Listed records:
- - -
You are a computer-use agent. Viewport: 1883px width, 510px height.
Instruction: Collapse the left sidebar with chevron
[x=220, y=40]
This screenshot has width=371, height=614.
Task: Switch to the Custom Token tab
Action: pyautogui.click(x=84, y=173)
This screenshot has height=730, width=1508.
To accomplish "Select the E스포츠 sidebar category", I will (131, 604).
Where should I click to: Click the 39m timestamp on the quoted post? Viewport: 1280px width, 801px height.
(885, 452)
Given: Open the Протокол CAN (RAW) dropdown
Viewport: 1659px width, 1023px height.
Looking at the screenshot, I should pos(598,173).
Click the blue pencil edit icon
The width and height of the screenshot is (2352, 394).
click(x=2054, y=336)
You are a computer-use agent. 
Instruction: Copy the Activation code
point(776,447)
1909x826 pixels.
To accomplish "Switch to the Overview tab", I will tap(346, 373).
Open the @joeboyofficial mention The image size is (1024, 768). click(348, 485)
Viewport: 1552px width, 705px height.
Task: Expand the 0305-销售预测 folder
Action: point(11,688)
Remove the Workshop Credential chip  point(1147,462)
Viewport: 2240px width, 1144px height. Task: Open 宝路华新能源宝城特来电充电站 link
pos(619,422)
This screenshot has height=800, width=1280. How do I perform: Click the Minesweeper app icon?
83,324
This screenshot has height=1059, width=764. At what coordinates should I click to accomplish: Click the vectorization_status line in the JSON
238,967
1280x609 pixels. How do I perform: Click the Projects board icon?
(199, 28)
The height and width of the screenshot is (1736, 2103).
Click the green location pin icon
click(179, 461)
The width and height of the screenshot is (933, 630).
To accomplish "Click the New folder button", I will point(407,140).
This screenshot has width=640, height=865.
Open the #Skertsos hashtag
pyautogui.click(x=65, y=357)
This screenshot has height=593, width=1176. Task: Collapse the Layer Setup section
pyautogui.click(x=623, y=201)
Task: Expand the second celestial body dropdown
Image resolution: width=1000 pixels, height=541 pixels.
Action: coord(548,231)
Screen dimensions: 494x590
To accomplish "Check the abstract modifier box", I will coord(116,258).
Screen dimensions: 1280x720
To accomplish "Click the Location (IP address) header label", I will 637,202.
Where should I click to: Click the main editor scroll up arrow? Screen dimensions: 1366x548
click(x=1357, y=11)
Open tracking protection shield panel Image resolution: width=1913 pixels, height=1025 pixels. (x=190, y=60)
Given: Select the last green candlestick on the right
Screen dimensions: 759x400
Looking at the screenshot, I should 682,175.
- - -
Do this:
Please write out all of the items above word for word, with no changes.

Solution:
You are a computer-use agent. Viewport: 1883px width, 510px height.
Instruction: Collapse the left sidebar with chevron
[x=220, y=40]
This screenshot has width=371, height=614.
Task: Switch to the Custom Token tab
Action: pyautogui.click(x=84, y=173)
This screenshot has height=730, width=1508.
To accomplish "Select the E스포츠 sidebar category", I will (131, 604).
Where should I click to: Click the 39m timestamp on the quoted post? Viewport: 1280px width, 801px height.
(885, 452)
Given: Open the Протокол CAN (RAW) dropdown
Viewport: 1659px width, 1023px height.
Looking at the screenshot, I should pos(598,173).
Click the blue pencil edit icon
The width and height of the screenshot is (2352, 394).
click(x=2054, y=336)
You are a computer-use agent. 
Instruction: Copy the Activation code
point(776,447)
1909x826 pixels.
To accomplish "Switch to the Overview tab", I will tap(346, 373).
Open the @joeboyofficial mention The image size is (1024, 768). click(348, 485)
Viewport: 1552px width, 705px height.
Task: Expand the 0305-销售预测 folder
Action: point(11,688)
Remove the Workshop Credential chip  point(1147,462)
Viewport: 2240px width, 1144px height. Task: Open 宝路华新能源宝城特来电充电站 link
pos(619,422)
This screenshot has height=800, width=1280. How do I perform: Click the Minesweeper app icon?
83,324
This screenshot has height=1059, width=764. At what coordinates should I click to accomplish: Click the vectorization_status line in the JSON
238,967
1280x609 pixels. How do I perform: Click the Projects board icon?
(199, 28)
The height and width of the screenshot is (1736, 2103).
Click the green location pin icon
click(179, 461)
The width and height of the screenshot is (933, 630).
To accomplish "Click the New folder button", I will point(407,140).
This screenshot has width=640, height=865.
Open the #Skertsos hashtag
pyautogui.click(x=65, y=357)
This screenshot has height=593, width=1176. Task: Collapse the Layer Setup section
pyautogui.click(x=623, y=201)
Task: Expand the second celestial body dropdown
Image resolution: width=1000 pixels, height=541 pixels.
Action: coord(548,231)
Screen dimensions: 494x590
To accomplish "Check the abstract modifier box", I will coord(116,258).
Screen dimensions: 1280x720
To accomplish "Click the Location (IP address) header label", I will 637,202.
Where should I click to: Click the main editor scroll up arrow? Screen dimensions: 1366x548
click(x=1357, y=11)
Open tracking protection shield panel Image resolution: width=1913 pixels, height=1025 pixels. (x=190, y=60)
Given: Select the last green candlestick on the right
Screen dimensions: 759x400
Looking at the screenshot, I should 682,175.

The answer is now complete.